Mit seinen Auffassungen stellt er sich auch gegen die Kontrolle universitärer Inhalte durch muslimische Verbände, da er solche Kontrolle als nicht zeitgemäss ansieht. Die Verbände müssten sich überlegen, ob sie ergebnisoffene Forschung akzeptieren wollten. „Man muss sich damit abfinden, wenn Fakten auch gegen überlieferte Überzeugungen sprechen können", sagte Kalisch der ‚Welt‘.

Vergangene Woche hat der Koordinationsrat der Muslime in Deutschland deswegen die Zusammenarbeit mit dem «Centrum für religiöse Studien» in Münster aufgekündigt. Der Dachverband, der die vier grössten muslimischen Organisationen Deutschlands umfasst, will Muslimen ein Studium dort nicht mehr empfehlen.

Hoffnungsträger nicht mehr

Das Zentrum hatte unter anderem einen Lehramtsstudiengang für Islamunterricht an öffentlichen Schulen gegründet. Damit wurde erstmals in Deutschland eine Ausbildung von Lehrern für Islamkunde an einer Hochschule eingerichtet. Den Lehrstuhl dafür hat seit 2004 der muslimische Professor Muhammad Sven Kalisch inne. An der theologischen Ausrichtung von Kalisch war von muslimischer Seite jedoch wiederholt Kritik geäussert worden.

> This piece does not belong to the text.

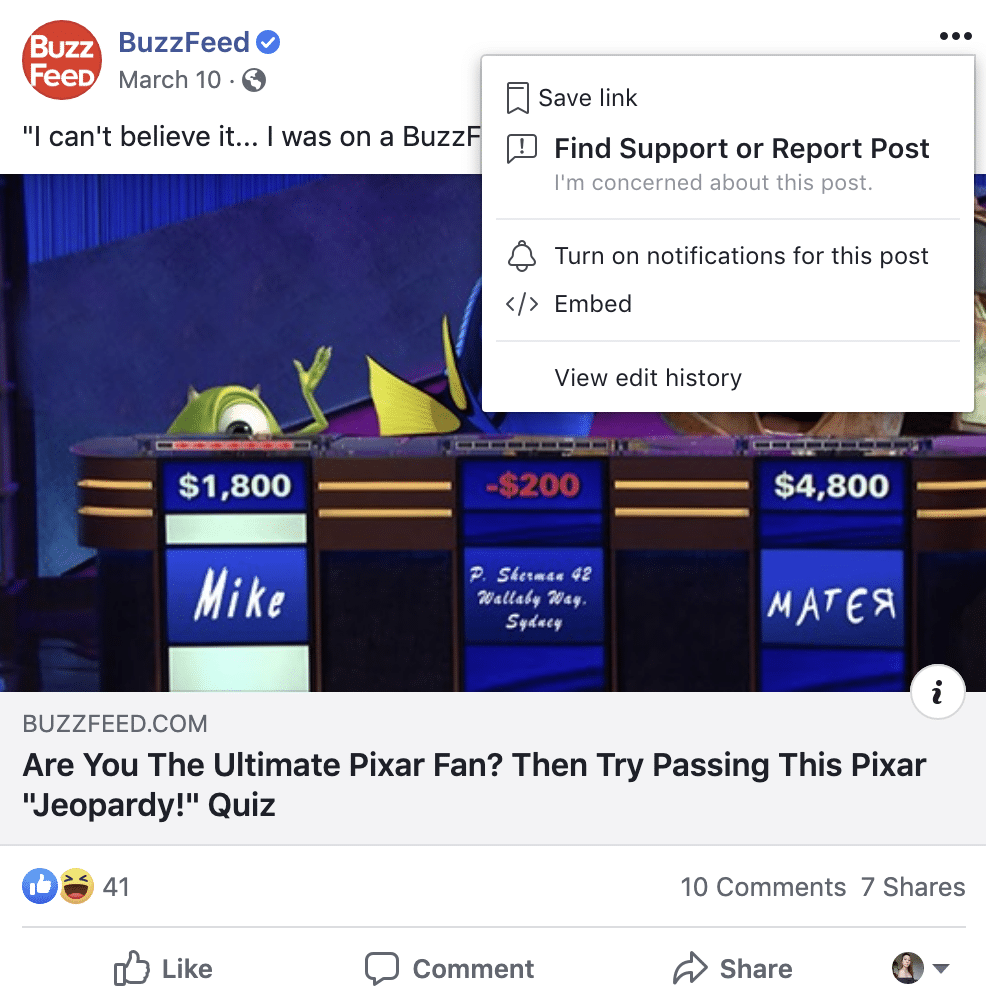986x996 pixels.
Task: Click the info 'i' button on link preview
Action: pyautogui.click(x=938, y=692)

Bislang gibt es keine offiziell anerkannte islamische Religionsgemeinschaft, die vergleichbar der evangelischen oder katholischen Kirche eine Lehrbefugnis erteilen könnte. Um dennoch islamische Organisationen in Lehre und Forschung des Zentrums einzubinden, war ein Beirat gegründet worden, in dem auch muslimische Vertreter sassen. Sie hatten an der Ausarbeitung der Studienordnung mitgewirkt.